Je ne sais pas si on peut le mettre sur le même plan mais il est vrai que l'on assiste à un phénomène de rejet de la science qui est pour beaucoup lié à Internet et aux réseaux sociaux qui répandent des "fausses nouvelles". La "vérité" scientifique ne passe pas par les bons canaux pour arriver jusqu'aux personnes, à l'inverse des "fake news". A partir du moment où les gens doutent de tout ils peuvent effectivement se désintéresser de la science.

Ensuite ces questions sur l'intérêt de la conquête spatiale ont toujours existé. "Combien ça coûte ?" ou "Est-ce qu'il ne serait pas plus utile de dépenser cet argent à des choses plus utiles sur Terre ?". Voyez le film First man, on y voit des manifestations aux Etats-Unis qui se déroulent pendant la construction du programme Apollo. Et les manifestants s'en prennent aux dépenses faites pour envoyer l'homme sur la Lune. Déjà dans les années 1960, ces contestations existaient. Il y a toujours eu une fraction, certes petite, de la population, pour estimer que cela coûte trop cher. Que le spatial coûte cher, c'est une certitude, mais il faut expliquer pourquoi. En ce qui concerne la France, les budgets que nous allouons à des fins d'exploration représentent des sommes très faibles par rapport au spatial "utile", par rapport à un lanceur Ariane qui va lancer des satellites qui servent à Galileo ou à la météo. L'espace est donc tout à fait indispensable pour les développements fulgurants qu'ont prises les communications. La finance, par exemple, passe aujourd'hui par des communications ultra rapides qui dans certains cas transitent par satellite. A mesure que le satellite devient indispensable au fonctionnement de nos sociétés modernes hyper-connectées et réticulaires, le spatial le devient également.

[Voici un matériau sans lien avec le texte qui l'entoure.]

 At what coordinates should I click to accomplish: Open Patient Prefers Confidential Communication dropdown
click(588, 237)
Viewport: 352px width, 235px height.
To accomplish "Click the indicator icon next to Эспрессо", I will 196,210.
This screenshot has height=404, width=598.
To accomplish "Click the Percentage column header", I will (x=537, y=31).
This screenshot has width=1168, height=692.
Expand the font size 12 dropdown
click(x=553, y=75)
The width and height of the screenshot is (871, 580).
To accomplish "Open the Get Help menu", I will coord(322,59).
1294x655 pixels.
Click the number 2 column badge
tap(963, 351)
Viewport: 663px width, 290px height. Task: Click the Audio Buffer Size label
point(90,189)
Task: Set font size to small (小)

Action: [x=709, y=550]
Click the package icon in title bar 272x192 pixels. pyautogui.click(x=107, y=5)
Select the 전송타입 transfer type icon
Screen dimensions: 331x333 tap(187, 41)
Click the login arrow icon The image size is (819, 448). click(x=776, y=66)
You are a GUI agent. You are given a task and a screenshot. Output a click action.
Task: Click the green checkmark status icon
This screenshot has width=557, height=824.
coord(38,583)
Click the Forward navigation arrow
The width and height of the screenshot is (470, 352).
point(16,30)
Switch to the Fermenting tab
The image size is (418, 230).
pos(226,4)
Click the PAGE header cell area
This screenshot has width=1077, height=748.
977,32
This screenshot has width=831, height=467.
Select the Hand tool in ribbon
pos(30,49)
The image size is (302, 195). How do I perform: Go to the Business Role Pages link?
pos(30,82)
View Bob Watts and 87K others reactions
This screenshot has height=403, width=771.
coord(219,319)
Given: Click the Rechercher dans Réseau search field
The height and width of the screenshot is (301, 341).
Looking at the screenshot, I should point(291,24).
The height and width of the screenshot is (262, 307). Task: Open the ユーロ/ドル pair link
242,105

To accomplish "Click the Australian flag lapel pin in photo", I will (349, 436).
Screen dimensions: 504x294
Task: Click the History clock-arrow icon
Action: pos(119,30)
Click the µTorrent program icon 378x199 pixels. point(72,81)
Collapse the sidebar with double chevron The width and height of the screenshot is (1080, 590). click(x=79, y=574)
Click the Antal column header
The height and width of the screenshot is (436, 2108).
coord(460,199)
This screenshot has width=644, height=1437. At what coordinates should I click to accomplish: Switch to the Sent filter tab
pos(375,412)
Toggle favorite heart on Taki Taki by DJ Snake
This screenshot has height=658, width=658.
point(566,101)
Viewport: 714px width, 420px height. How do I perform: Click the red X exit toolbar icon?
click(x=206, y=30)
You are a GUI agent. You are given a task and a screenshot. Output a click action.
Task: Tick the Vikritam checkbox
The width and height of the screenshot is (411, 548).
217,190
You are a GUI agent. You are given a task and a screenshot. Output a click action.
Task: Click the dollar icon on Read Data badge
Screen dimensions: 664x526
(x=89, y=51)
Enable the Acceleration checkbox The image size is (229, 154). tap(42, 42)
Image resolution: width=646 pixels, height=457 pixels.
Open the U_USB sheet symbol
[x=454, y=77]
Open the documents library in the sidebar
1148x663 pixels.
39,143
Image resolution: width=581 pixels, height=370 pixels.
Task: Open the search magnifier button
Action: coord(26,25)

Pour revenir sur le cœur du sujet cependant, il faut bien reconnaître que les retombées de l'exploration spatiale pure dans le quotidien ne sont pas considérables. Ce n'est pas l'exploration spatiale qui change le quotidien des gens. Mais, inversement, à ceux qui pensent que tout cela coûte trop cher, je dirais qu'une société moderne se doit de tout faire à la fois : se préoccuper de la planète comme des citoyens, et également explorer Mars pour savoir si de la vie y est apparue. Il y a de toute façon un fort intérêt du citoyen pour des questions comme celle de savoir si l'on est seul dans l'univers. Ce n'est peut-être pas "concret", mais cela représente des questions très fondamentales, qui sont des interrogations de tout un chacun et depuis fort longtemps. D'ailleurs, si on ne cherche pas à y répondre nous-mêmes, quelqu'un le fera à notre place. Il faut arriver à mener de front les deux en parallèle, la vie concrète et les questions fondamentales, c'est ma conviction profonde.